McCartney: World War II fighter pilot’s nose-dive takes romantic turnWritten by John P. McCartney | | firstname.lastname@example.org
As a child, it’s all I knew. Dad met my mother after he crashed his military fighter plane into Pépé Bergeron’s house in Groton, Conn. I didn’t think it was all that big of deal. After all, what does a 12-year-old boy know about how parents meet?
I first remember hearing the story when my brother Larry showed me an old newspaper clipping stored in a cedar chest.
There was a photo of dad and mother kissing, the same one that hung on the living room wall. The story was about dad, a Navy pilot, making a routine night flight from a Navy facility in Charlestown, R.I., on Oct. 19, 1944, as the U.S. was on the verge of winning World War II.
Dad’s plane developed engine trouble and was going down. He could have ejected from the plane and let it crash. But he was flying over a populated area and decided to try to navigate the plane over the Thames River to avoid crashing into an area where people lived.
He couldn’t make it to the river. At the last minute, he had to choose — hit a school building or aim for a parking lot. He chose the second option, which meant he was going to have to come in over a neighborhood of houses.
Dad didn’t clear the final house.
The Aug. 19, 1945, Sunday Mirror magazine reported: “Heading straight for the house of Mr. and Mrs. Philbert L. Bergeron, the plane sheared the roof off the two-story dwelling, ripped a blanket from the crib of a sleeping baby, showering the infant with debris, then crashed into a concrete school building.
“The baby was 2-year-old Alma Norton, child of Bergeron’s other daughter, Mrs. Thomas Norton. It was barely scratched by falling plaster.”
No one else was injured.
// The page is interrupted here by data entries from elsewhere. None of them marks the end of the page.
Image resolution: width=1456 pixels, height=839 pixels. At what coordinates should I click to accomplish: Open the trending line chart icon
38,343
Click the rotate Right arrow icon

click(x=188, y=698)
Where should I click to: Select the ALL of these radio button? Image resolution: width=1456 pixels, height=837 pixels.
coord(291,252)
However, dad suffered severe back injuries and the newspaper reported he was hospitalized for several months.
Several months later, the Bergerons “decided they’d like to have a look at the young roof-buster,” 24-year-old William McCartney of Toledo, the newspaper reported.
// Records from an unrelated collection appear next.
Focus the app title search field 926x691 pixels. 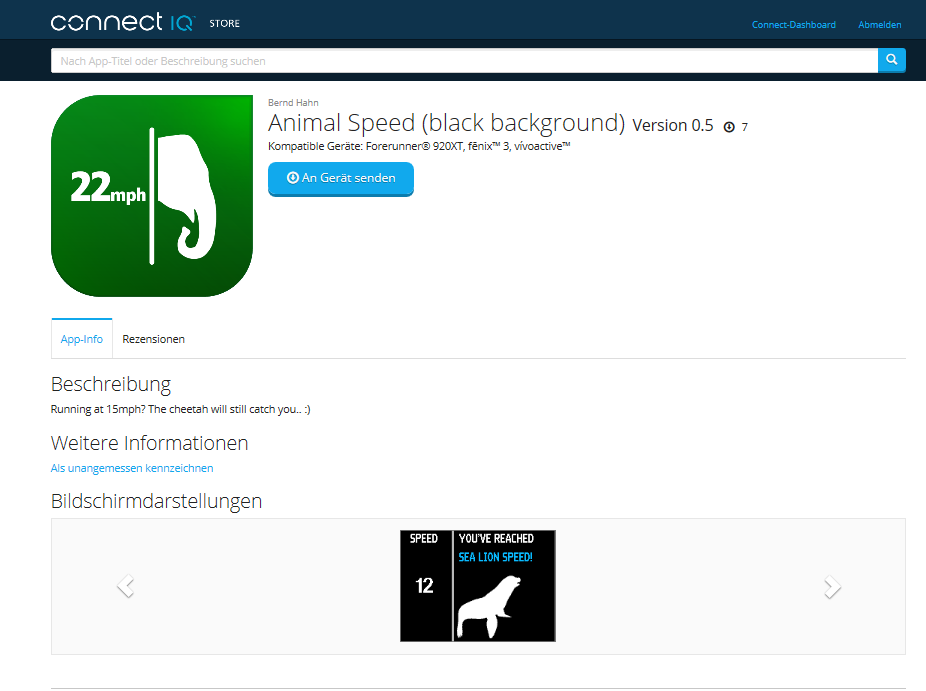click(x=464, y=61)
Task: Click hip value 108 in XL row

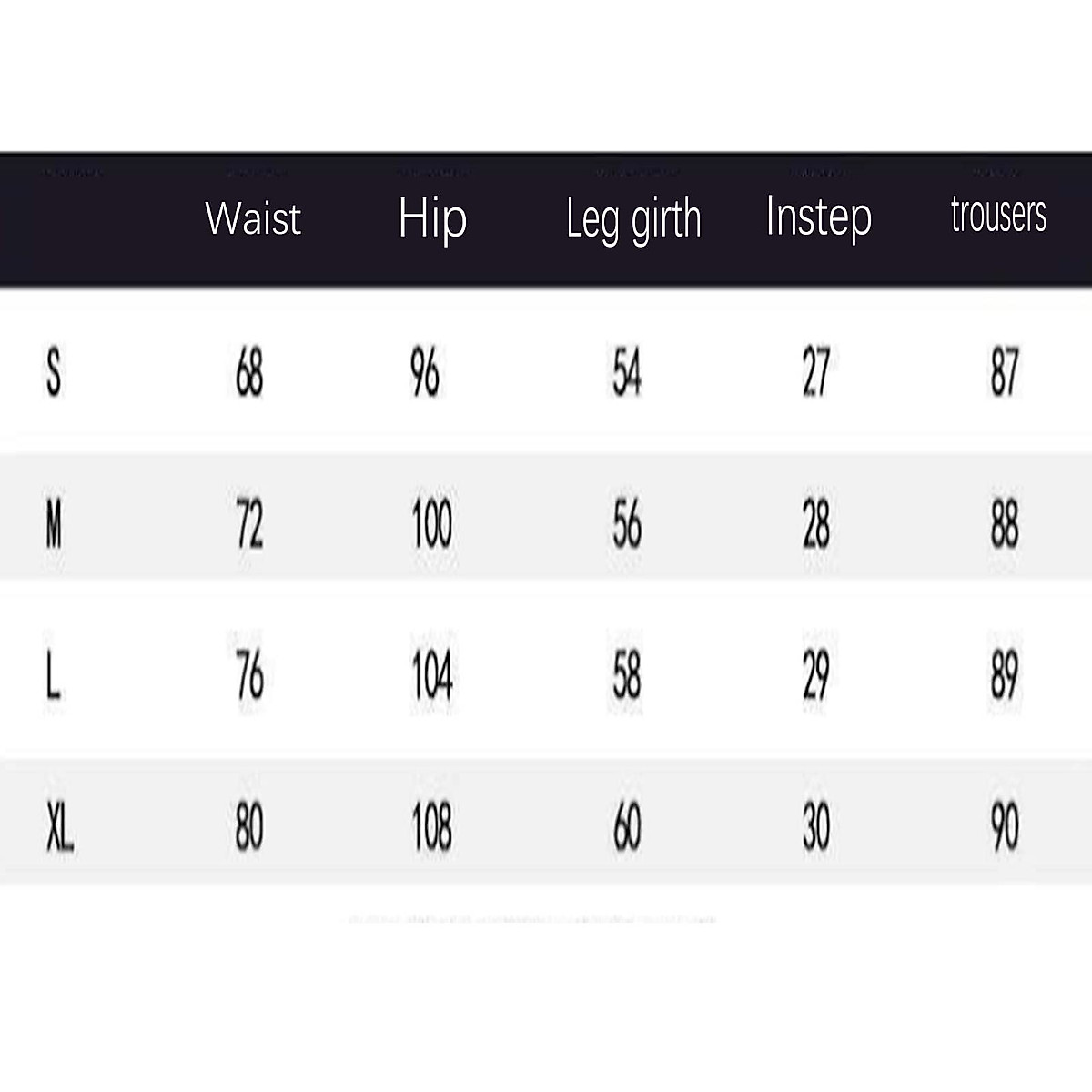Action: click(431, 829)
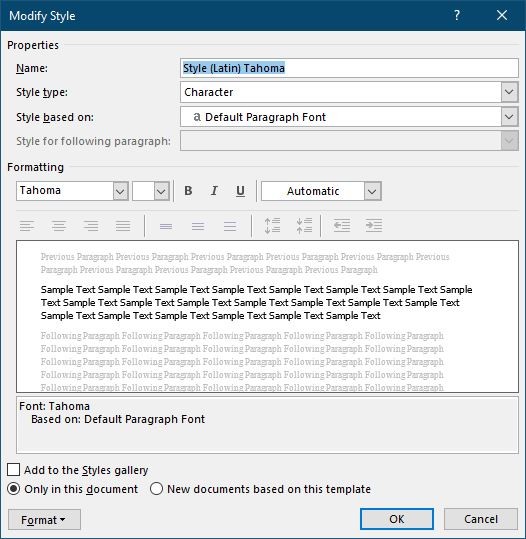Click the increase indent icon
This screenshot has height=539, width=526.
[374, 226]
They sent him an invitation to a housewarming party, and on New Year’s Day 1945, my dad attended the party.
As the clipping reported: “Lt. McCartney went into another nosedive. This time it was a romantic one, for he was introduced to Celia, 25, in her trim blue SPAR [Coast Guard] uniform.
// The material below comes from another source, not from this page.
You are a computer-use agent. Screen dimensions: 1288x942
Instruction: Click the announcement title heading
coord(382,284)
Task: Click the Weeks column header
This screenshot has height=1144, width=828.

“The first time McCartney visited the Bergeron house, he came to apologize. The second and many successive times he came to court Celia,” — a name only her parents called her; everyone else knew my mother as Alice.
“The romance had the same whirlwind qualities as McCartney’s derring-do intrusion onto the family for, in May, the lieutenant announced he would marry into the family.”
On Oct. 19, 1971 — my senior year in high school — the Groton News published a follow-up story about the airplane crash 27 years earlier. The article reported that my mother laughed when she recalled the circumstances under which she met her husband.
“I guess marriages are made in heaven — we have a good marriage and fine children. We’re proud of all 11 of them. And our 18-month-old grandson,” she said.
Like all good stories, some of the little details have changed. The 1971 article reported the house had three floors, not two. The child in the crib was now 2 and 1/2 years old and had a scratch on her chin and a cut on her forehead from the falling debris. Dad was hospitalized several weeks, not months. The school was undamaged except for a broken window and a fallen drainpipe — although it was closed for one day so the plane could be removed.
However, I learned something from the 1971 article that I refused to accept as coincidence. It convinced me that my parents’ marriage was indeed something special.
The students who attended Col. Ledyard School had to make up the day they missed on June 2, 1945 — the day of mother and dad’s wedding.
Dad’s been gone 32 years; my mother’s been gone six.
Today, as a 58-year-old almost-senior-citizen, I am acutely aware of how special that marriage was and how well they did raising their children. All 11 have been productive citizens. Eight graduated from college. Seven of the nine who married have enjoyed strong, loving marriages — something they learned growing up as Bill and Alice’s children. The other two, of which I am one, screwed up their marriages on their own. And both those failed marriages saddened mother and dad deeply — almost as if it was their fault.
None of Bill and Alice’s children went the big family route. When mother passed in 2006, seven of her children had given her 17 grandchildren.
However, Bill and Alice’s 10 living children — Phil passed away last year — live their lives as testimony to what fell from the early morning skies 68 years ago.